One reason may be that they are sifting through the complex issue of their own culpability and complicity. For the guests on Mr. Imus’s program knew they were also implicated as participants in his comic, and sometimes abrasive, act.

I wrote “they.” I mean “we.”

For a period lasting many months I was one of Mr. Imus’s collaborators, or enablers — in fact one of the more conspicuous ones. In October 1997, when I was a freelance writer, a friend phoned with the news that Mr. Imus had begun talking up my book, “Whittaker Chambers: A Biography.” He did not succeed in making it a best seller, as he did in some other cases, but his efforts resulted, by my estimation, in an additional 10,000 sales, plenty for a densely footnoted biography with a $35 price tag.

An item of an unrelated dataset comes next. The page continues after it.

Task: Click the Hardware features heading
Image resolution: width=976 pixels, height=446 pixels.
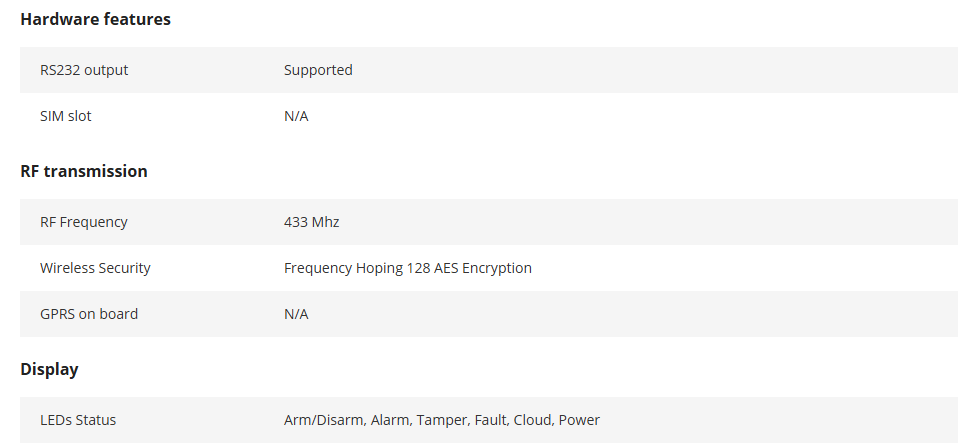Action: tap(95, 19)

More gratifying still were the letters and phone calls from readers, not the presumed yahoos we’ve been hearing about in recent days, but civil and courteous people from all walks of life — students, retirees, history buffs and, in some instances, professional authors — who also were part of Mr. Imus’s following....

***

I was transcending the role of mere author and had become a bit player in the daily Imus comedy routine. I enjoyed all this, but knew it wouldn’t last. I had listened closely enough to the show to realize that Mr. Imus was capricious, and regulars on the program often became the butt of jokes or abuse, some of it quite cruel....

***

By now, I was tuning in regularly. It had become part of my routine: waking up each morning to WFAN and the frisson of hearing my name broadcast on the radio. Of course, I was hearing other things, too, and they were disturbing at times: slurs against black athletes, an “impersonation” of Clarence Thomas that didn’t sound like him at all (unlike the impersonations of white figures), but instead drew on the stalest of the “here come de judge” grotesqueries of a previous era; the almost continual soundtrack of leering sexual comments.

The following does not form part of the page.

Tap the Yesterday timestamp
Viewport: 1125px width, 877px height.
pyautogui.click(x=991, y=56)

Today, in the harsh light of Mr. Imus’s disgrace, it is hard to explain why none of this bothered me very much. But the truth is I tuned it out. One reason, I think, is that my position seemed paradoxical. I was pleased to have been admitted into Mr. Imus’s club — alongside famous columnists and TV pundits and celebrated authors....

(Sam Tanenhaus is the editor of the Book Review.)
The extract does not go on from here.